● **RECORDS PROVIDED**:
————————
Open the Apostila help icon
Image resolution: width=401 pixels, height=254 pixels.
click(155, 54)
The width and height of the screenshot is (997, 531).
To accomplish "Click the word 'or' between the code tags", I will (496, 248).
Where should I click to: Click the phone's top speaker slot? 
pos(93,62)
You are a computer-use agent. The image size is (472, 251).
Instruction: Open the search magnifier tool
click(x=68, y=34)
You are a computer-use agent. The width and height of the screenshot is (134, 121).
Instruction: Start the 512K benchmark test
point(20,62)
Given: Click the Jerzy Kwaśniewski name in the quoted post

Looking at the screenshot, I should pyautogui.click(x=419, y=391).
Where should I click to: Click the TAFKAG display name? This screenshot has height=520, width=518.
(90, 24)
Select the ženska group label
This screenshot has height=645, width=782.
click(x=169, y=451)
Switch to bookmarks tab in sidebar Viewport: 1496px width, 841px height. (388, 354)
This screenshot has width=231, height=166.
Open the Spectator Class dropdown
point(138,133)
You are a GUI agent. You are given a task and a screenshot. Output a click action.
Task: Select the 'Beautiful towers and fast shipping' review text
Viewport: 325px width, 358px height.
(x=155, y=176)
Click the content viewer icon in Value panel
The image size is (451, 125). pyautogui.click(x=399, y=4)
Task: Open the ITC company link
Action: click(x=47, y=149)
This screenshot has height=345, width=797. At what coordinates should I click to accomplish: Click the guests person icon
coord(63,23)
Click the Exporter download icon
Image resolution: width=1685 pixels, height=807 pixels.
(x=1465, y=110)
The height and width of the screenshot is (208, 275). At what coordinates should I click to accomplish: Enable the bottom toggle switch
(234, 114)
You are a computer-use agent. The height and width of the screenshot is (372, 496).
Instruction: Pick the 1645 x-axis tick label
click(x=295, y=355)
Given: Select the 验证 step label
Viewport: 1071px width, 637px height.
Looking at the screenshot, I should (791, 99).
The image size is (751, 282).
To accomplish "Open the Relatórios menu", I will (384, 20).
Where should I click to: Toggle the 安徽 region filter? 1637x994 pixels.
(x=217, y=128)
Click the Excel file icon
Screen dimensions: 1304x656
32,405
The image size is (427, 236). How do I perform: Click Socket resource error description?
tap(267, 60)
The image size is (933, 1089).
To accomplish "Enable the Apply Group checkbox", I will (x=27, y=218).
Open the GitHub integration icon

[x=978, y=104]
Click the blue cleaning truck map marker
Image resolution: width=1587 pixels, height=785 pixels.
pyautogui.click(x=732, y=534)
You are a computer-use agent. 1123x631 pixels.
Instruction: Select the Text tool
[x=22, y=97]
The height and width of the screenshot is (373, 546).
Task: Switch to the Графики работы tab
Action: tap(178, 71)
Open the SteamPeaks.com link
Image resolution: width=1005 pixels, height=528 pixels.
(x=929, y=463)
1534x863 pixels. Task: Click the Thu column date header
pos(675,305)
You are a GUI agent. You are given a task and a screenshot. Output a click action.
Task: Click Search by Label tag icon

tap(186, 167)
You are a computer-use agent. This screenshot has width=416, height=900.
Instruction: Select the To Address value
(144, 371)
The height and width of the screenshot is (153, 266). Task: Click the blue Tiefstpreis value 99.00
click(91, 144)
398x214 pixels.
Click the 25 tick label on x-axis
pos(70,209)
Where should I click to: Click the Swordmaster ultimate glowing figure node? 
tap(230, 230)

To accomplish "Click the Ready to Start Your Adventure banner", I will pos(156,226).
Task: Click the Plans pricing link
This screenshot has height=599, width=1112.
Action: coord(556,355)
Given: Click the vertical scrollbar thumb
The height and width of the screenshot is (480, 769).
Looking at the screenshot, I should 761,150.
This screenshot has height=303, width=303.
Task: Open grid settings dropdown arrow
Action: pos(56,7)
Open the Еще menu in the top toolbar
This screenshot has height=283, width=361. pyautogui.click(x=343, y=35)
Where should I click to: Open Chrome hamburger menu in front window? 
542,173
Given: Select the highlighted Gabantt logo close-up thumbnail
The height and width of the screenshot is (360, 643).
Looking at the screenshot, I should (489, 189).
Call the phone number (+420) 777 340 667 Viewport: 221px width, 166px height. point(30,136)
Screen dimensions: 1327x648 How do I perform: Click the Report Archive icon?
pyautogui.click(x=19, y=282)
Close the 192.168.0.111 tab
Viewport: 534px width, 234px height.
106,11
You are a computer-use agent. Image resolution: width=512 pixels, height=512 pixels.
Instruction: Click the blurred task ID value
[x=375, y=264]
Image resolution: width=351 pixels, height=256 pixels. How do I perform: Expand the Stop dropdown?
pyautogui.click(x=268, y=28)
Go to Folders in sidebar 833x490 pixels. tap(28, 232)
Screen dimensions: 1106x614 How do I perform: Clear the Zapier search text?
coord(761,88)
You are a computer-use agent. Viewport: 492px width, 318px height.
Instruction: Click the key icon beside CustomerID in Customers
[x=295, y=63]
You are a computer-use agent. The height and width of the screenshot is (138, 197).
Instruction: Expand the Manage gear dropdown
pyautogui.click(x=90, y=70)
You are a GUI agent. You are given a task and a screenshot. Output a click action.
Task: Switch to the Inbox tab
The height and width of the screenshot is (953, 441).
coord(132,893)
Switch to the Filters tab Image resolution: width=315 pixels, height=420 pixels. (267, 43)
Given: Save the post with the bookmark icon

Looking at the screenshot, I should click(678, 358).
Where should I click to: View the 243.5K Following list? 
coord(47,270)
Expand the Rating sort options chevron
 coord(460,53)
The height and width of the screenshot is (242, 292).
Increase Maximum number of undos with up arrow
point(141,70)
————————
● **WORK TO COMPLETE**: Could you write out the material above exactly as it appears?

● **RESPONSE TO THE TASK**:
Open the Apostila help icon
Image resolution: width=401 pixels, height=254 pixels.
click(155, 54)
The width and height of the screenshot is (997, 531).
To accomplish "Click the word 'or' between the code tags", I will (496, 248).
Where should I click to: Click the phone's top speaker slot? 
pos(93,62)
You are a computer-use agent. The image size is (472, 251).
Instruction: Open the search magnifier tool
click(x=68, y=34)
You are a computer-use agent. The width and height of the screenshot is (134, 121).
Instruction: Start the 512K benchmark test
point(20,62)
Given: Click the Jerzy Kwaśniewski name in the quoted post

Looking at the screenshot, I should pyautogui.click(x=419, y=391).
Where should I click to: Click the TAFKAG display name? This screenshot has height=520, width=518.
(90, 24)
Select the ženska group label
This screenshot has height=645, width=782.
click(x=169, y=451)
Switch to bookmarks tab in sidebar Viewport: 1496px width, 841px height. (388, 354)
This screenshot has width=231, height=166.
Open the Spectator Class dropdown
point(138,133)
You are a GUI agent. You are given a task and a screenshot. Output a click action.
Task: Select the 'Beautiful towers and fast shipping' review text
Viewport: 325px width, 358px height.
(x=155, y=176)
Click the content viewer icon in Value panel
The image size is (451, 125). pyautogui.click(x=399, y=4)
Task: Open the ITC company link
Action: click(x=47, y=149)
This screenshot has height=345, width=797. At what coordinates should I click to accomplish: Click the guests person icon
coord(63,23)
Click the Exporter download icon
Image resolution: width=1685 pixels, height=807 pixels.
(x=1465, y=110)
The height and width of the screenshot is (208, 275). At what coordinates should I click to accomplish: Enable the bottom toggle switch
(234, 114)
You are a computer-use agent. The height and width of the screenshot is (372, 496).
Instruction: Pick the 1645 x-axis tick label
click(x=295, y=355)
Given: Select the 验证 step label
Viewport: 1071px width, 637px height.
Looking at the screenshot, I should (791, 99).
The image size is (751, 282).
To accomplish "Open the Relatórios menu", I will (384, 20).
Where should I click to: Toggle the 安徽 region filter? 1637x994 pixels.
(x=217, y=128)
Click the Excel file icon
Screen dimensions: 1304x656
32,405
The image size is (427, 236). How do I perform: Click Socket resource error description?
tap(267, 60)
The image size is (933, 1089).
To accomplish "Enable the Apply Group checkbox", I will (x=27, y=218).
Open the GitHub integration icon

[x=978, y=104]
Click the blue cleaning truck map marker
Image resolution: width=1587 pixels, height=785 pixels.
pyautogui.click(x=732, y=534)
You are a computer-use agent. 1123x631 pixels.
Instruction: Select the Text tool
[x=22, y=97]
The height and width of the screenshot is (373, 546).
Task: Switch to the Графики работы tab
Action: tap(178, 71)
Open the SteamPeaks.com link
Image resolution: width=1005 pixels, height=528 pixels.
(x=929, y=463)
1534x863 pixels. Task: Click the Thu column date header
pos(675,305)
You are a GUI agent. You are given a task and a screenshot. Output a click action.
Task: Click Search by Label tag icon

tap(186, 167)
You are a computer-use agent. This screenshot has width=416, height=900.
Instruction: Select the To Address value
(144, 371)
The height and width of the screenshot is (153, 266). Task: Click the blue Tiefstpreis value 99.00
click(91, 144)
398x214 pixels.
Click the 25 tick label on x-axis
pos(70,209)
Where should I click to: Click the Swordmaster ultimate glowing figure node? 
tap(230, 230)

To accomplish "Click the Ready to Start Your Adventure banner", I will pos(156,226).
Task: Click the Plans pricing link
This screenshot has height=599, width=1112.
Action: coord(556,355)
Given: Click the vertical scrollbar thumb
The height and width of the screenshot is (480, 769).
Looking at the screenshot, I should 761,150.
This screenshot has height=303, width=303.
Task: Open grid settings dropdown arrow
Action: pos(56,7)
Open the Еще menu in the top toolbar
This screenshot has height=283, width=361. pyautogui.click(x=343, y=35)
Where should I click to: Open Chrome hamburger menu in front window? 
542,173
Given: Select the highlighted Gabantt logo close-up thumbnail
The height and width of the screenshot is (360, 643).
Looking at the screenshot, I should (489, 189).
Call the phone number (+420) 777 340 667 Viewport: 221px width, 166px height. point(30,136)
Screen dimensions: 1327x648 How do I perform: Click the Report Archive icon?
pyautogui.click(x=19, y=282)
Close the 192.168.0.111 tab
Viewport: 534px width, 234px height.
106,11
You are a computer-use agent. Image resolution: width=512 pixels, height=512 pixels.
Instruction: Click the blurred task ID value
[x=375, y=264]
Image resolution: width=351 pixels, height=256 pixels. How do I perform: Expand the Stop dropdown?
pyautogui.click(x=268, y=28)
Go to Folders in sidebar 833x490 pixels. tap(28, 232)
Screen dimensions: 1106x614 How do I perform: Clear the Zapier search text?
coord(761,88)
You are a computer-use agent. Viewport: 492px width, 318px height.
Instruction: Click the key icon beside CustomerID in Customers
[x=295, y=63]
You are a computer-use agent. The height and width of the screenshot is (138, 197).
Instruction: Expand the Manage gear dropdown
pyautogui.click(x=90, y=70)
You are a GUI agent. You are given a task and a screenshot. Output a click action.
Task: Switch to the Inbox tab
The height and width of the screenshot is (953, 441).
coord(132,893)
Switch to the Filters tab Image resolution: width=315 pixels, height=420 pixels. (267, 43)
Given: Save the post with the bookmark icon

Looking at the screenshot, I should click(678, 358).
Where should I click to: View the 243.5K Following list? 
coord(47,270)
Expand the Rating sort options chevron
 coord(460,53)
The height and width of the screenshot is (242, 292).
Increase Maximum number of undos with up arrow
point(141,70)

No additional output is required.